Seçilen bölüm:
════════════════════

Kaplumbağa Falı: Eski Çin’de ve hâlen Afrika’nın
birçok yerinde uygulanan bir fal çeşididir. Kaplumbağanın kabuğu ateşe atılır
ve yanan kabukta beliren çizgilere göre yorumlar yapılır.
Karaciğer Falı: İlk önce Keldanilerde, daha sonra
Yunanistan ve Roma’da görülen, oldukça eski bir fal çeşididir. Kurban edilen
hayvanların karaciğerlerinin çıkarılıp yorumlanmasından ibarettir. Büyük
İskender’in ölümünün böyle bir falda çıktığı söylenir.
Karga Falı: Kargaların uçuş şekillerine,
davranışlarına ve çıkardıkları seslere göre yorumlar yapılan bir fal çeşididir.
Keçi Falı: Antik Yunanistan’ın Delfos kentinde
uygulanan ve bağırsak falına oldukça yakın olan bir fal çeşididir.
Kemik Falı: Yunanlılardan kalma bir fal çeşididir.
Homeros’un İlyada Destanı’nda sözü geçer. Aslında tanrı Hermes’e bir çeşit
sunuştur. Eski Yunan inanışlarına göre yere atılan kemiklerin durumundan tanrıların
niyetlerini anlamak mümkündü.
Kristal Falı: Orta Çağ’dan kalma bir fal çeşididir.
Yüzük gibi çeşitli ziynet eşyalarındaki kristal parçalarına bakarak ve trans
hâline girerek bakılır. Çağdaş şekli ise, kristal küre ile bakılan faldır.
Kuş Falı: Antik Roma’da kuşların uçuşlarına göre
bakılan bir fal çeşididir.
Lamba Falı: Lamba veya mum ışıklarındaki
değişimlerin, hareketlendirmelerin ya da bunlardan oluşan gölgelerin, ışık
oyunlarının incelenmesi sonucunda oluşan bir fal çeşididir.

════════════════════

Görev yönergeleri:
a - Fal türleri metnine göre Kemik Falı aslında hangi tanrıya yapılan bir sunuştur?
b - Fal türleri metnini son cümlesinden sonra sürdürün.
Bu satırlar başka bir kaynaktan alınmıştır.

Hedeflerin nerede göründüğüne dair satırlar:
════════════════════

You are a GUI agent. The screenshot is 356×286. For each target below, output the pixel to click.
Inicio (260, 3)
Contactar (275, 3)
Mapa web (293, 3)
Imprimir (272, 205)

════════════════════

Görev yanıtları:
a - Tanrı Hermes'e.

b -
Mum Falı: Eritilen bir mumun su dolu bir kaba
akıtılması ve oluşan şekillerin yorumlanması sureti ile oluşan bir fal
çeşididir. 19. yüzyıla Fransa’nın çeşitli bölgelerinde müstakbel kocalarının
mesleklerini öğrenmek isteyen genç kızlar bu fala bakarlardı.
Ok Falı: Keldanilerde, eski İranlılarda ve
Germenlerde kullanılan bir fal çeşididir. Fırlatılan okun uçuş şekli, yere
düşmesi veya bir yere saplanması yorumlanır. Bir başka şekline göre, bir dizi
okun üzerine sorulan sorulara ait olumlu ve olumsuz cevaplar yazılır ve oklar karıştırılırdı.
Çekilen oktaki cevabın tanrılar tarafından gönderildiğine inanılırdı.
Omuz Kemiği Falı: Japonların geleneksel bir
falıdır. Bu fala göre, bir geyiğin omuz kemiği ateşe atılır ve kemiğin yanarken
ortaya çıkardığı kırılmalar, yanmalar, parçalanmalar yorumlanır. Kaplumbağa
falının bir başka çeşididir.
Rüzgâr Falı: Antik Yunan ve Roma’da yere dökülen
veya hâlen dallarda kalan yapraklar üzerinde rüzgârın etkisine göre bakılan bir
fal çeşididir. Ayrıca, rüzgârda sallanan çanların çıkardığı sesler ile de
bakılır.
Saç Falı: Bir çocuğun saçlarının, buklelerinin
rüzgârda nasıl hareket ettiklerine göre bakılan bir fal çeşididir.
Sayı Falı: Eski Yunanlılarda ve Yahudilerde görülen
bu fal şekli, Orta Çağ’dan ve Rönesans’tan gelen çeşitli katkılar ile, gizemcilikte
evreni açıklamaya yönelik bir anahtar sayılırdı. Sayılardan oluşan tarihler,
çeşitli birimlerden ve isimlerin sayısal değerlerinden yararlanılarak geleceği
bilme işleminde sayılar kullanılır.
Soğan Falı: Almanların geleneksel bir fal şeklidir.
Bir soğanı tek tek soymak sureti ile bakılır. Almanların bu geleneğine göre,
genç kızlar, eş adaylarının adlarını soğanlara yazarlar ve Noel gecesinde bir
kilisenin sunağına bırakırlar. İlk filiz veren soğan müstakbel eşin adını
açıklardı.
Su Falı: Bakır levhalara sihirli sözlerin yazılması
ve su dolu bir kaba yerleştirilmesi ve bakire bir kızın suyun içine bakıp
gördüklerini anlatması sureti ile bakılır. Bir başka şekline göre, bir dolunay
gecesinde gümüş bir vazoya su doldurulur ve bir mumun ışığı suya yansıtılır.
Bir falcı sudaki ışığın yansımalarını yorumlar.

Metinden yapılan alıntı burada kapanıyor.